IPQ extends the definition of phenotype toward a next generation of phenotype that is based on observations of disease progression in the patient. This will build on methods that have shown success in disease stratification of patients to identify distinguishable pathways of progression and to establish measurable parameters, both clinical and non-clinical, that can be used to assign patients early in the course of their disease.
IPQ partners with the Healthcare and Life Sciences communities to use Next Generation Phenotyping in clinical trial design and drug discovery to enable endotype target selection which will further demonstrate the value of this approach.

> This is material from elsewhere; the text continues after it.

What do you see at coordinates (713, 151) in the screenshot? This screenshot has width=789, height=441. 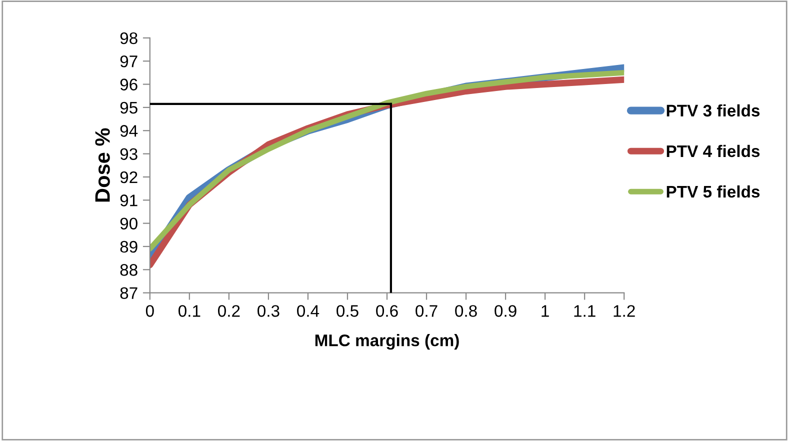 I see `legend-label: PTV 4 fields` at bounding box center [713, 151].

The IPQ Analytics platform is built using a novel approach toward the construction of patient-centric and provider-centric models that form the basis for deep, accurate analytics. Unique algorithms developed for quantum computing enable the integration and analysis of very large, heterogeneous data sources which allows IPQ to expose real-world complexities using novel semantic models, commercial-grade knowledge graph tools and methods, NLP, and other technologies.

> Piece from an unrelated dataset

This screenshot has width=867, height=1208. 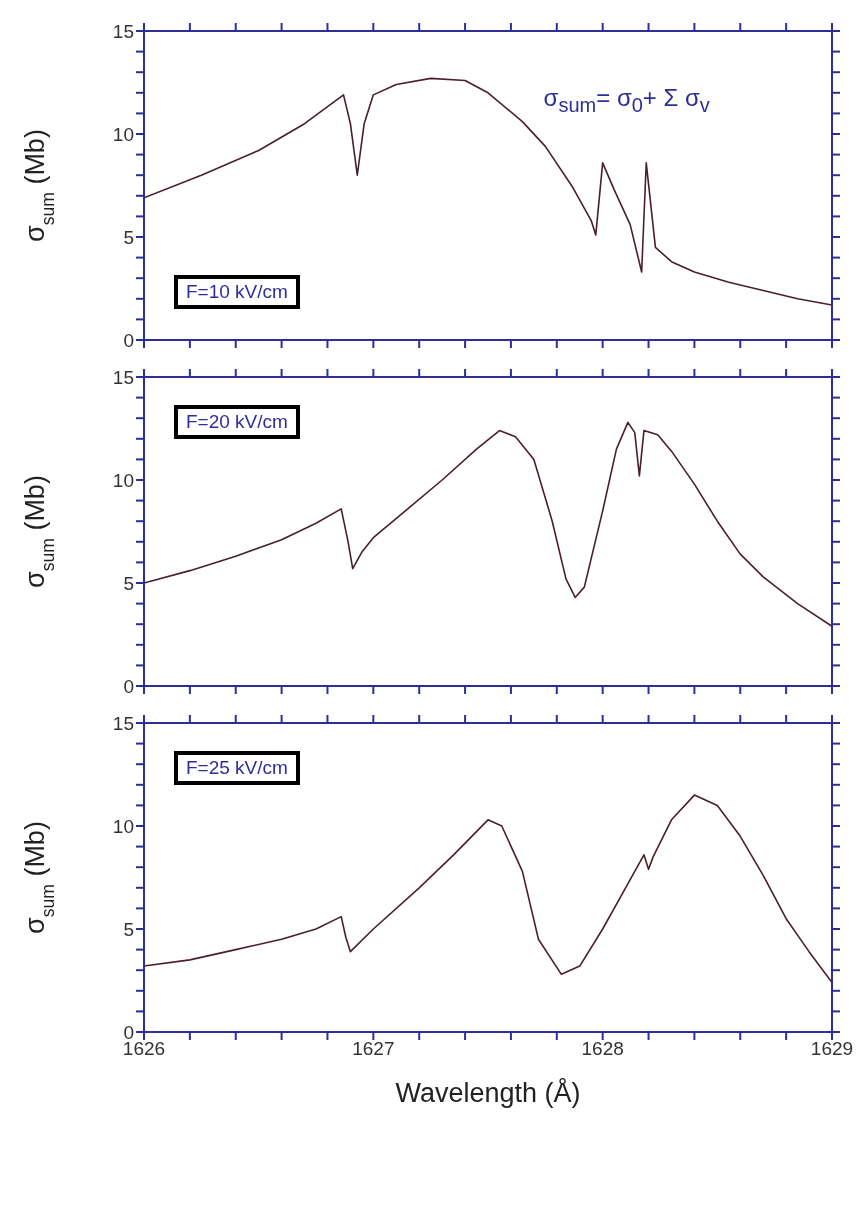 What do you see at coordinates (626, 100) in the screenshot?
I see `annotation: σ$_{sum}$= σ$_{0}$+ Σ σ$_{v}$` at bounding box center [626, 100].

Researchers have made impressive progress in the past decade employing machine learning, especially deep learning techniques, on large publicly available datasets in a wide variety of tasks and scenarios, such as document classification, machine translation, and natural language understanding. However, the latest advances have highlighted weaknesses of state-of-the-art data-driven deep learning models which cannot be overlooked as they severely limit their applicability in real-world contexts, in particular those within a medical context. Most successful ML applications have involved supervised learning where the potential for bias in defining the outcome may limit the ability to enable discovery of novel critical factors and relationships. Graph analytics have provided additional insights using data-driven analysis. This also points to the common problem of missing (or conflicting) data where Bayesian and simulation methods have become important in bridging these gaps. A lack of grounding to the real world, and absence of interpretability beg the question of whether or not the combination of these approaches can produce analysis and prediction at a level necessary to evolve medical decision making. AI seeks to reconcile the stochastic nature of learning in neural networks with reasoning and explainability via semantic representations. Explainability, however, is not causality.
IPQ moves beyond current limitations by identifying them and addressing them through the combination of a hybrid modeling approach, novel enhancements to current knowledge graph capabilities, and deep data harmonization.